* [Stored data entries]:
━━━

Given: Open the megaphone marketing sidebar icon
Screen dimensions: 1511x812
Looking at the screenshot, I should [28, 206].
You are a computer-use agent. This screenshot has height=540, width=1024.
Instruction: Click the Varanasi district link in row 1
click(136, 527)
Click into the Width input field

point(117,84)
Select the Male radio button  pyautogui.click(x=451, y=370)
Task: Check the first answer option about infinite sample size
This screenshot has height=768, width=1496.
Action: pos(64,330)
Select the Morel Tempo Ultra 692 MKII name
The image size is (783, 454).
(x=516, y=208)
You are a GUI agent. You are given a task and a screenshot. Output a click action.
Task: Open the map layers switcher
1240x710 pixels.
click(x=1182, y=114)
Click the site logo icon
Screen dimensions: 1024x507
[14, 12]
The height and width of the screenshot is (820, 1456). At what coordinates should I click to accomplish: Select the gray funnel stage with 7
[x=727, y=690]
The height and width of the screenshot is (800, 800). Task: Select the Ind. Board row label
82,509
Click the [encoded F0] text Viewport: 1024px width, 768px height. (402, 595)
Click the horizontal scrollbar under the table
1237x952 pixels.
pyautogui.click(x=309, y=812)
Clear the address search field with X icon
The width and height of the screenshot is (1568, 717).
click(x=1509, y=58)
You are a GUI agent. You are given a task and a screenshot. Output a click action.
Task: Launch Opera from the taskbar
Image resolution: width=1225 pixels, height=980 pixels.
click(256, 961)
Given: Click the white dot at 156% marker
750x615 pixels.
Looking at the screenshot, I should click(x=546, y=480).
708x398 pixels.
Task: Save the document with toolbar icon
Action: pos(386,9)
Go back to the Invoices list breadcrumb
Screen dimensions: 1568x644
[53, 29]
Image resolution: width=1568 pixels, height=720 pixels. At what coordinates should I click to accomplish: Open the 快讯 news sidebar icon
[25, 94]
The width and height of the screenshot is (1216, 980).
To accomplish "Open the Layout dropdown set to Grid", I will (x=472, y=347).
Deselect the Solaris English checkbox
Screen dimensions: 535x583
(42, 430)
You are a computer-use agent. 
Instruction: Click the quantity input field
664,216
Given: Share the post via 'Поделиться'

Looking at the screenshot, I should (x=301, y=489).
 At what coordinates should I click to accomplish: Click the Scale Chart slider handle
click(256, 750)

━━━

* [REQUIRED WORK]:
What you return should be exactly the lines above, starting at the one with "This screenshot has height=768, width=1496." and ending at the one with "Click the horizontal", and nothing else.

* [SOLUTION BELOW]:
This screenshot has height=768, width=1496.
Action: pos(64,330)
Select the Morel Tempo Ultra 692 MKII name
The image size is (783, 454).
(x=516, y=208)
You are a GUI agent. You are given a task and a screenshot. Output a click action.
Task: Open the map layers switcher
1240x710 pixels.
click(x=1182, y=114)
Click the site logo icon
Screen dimensions: 1024x507
[14, 12]
The height and width of the screenshot is (820, 1456). At what coordinates should I click to accomplish: Select the gray funnel stage with 7
[x=727, y=690]
The height and width of the screenshot is (800, 800). Task: Select the Ind. Board row label
82,509
Click the [encoded F0] text Viewport: 1024px width, 768px height. (402, 595)
Click the horizontal scrollbar under the table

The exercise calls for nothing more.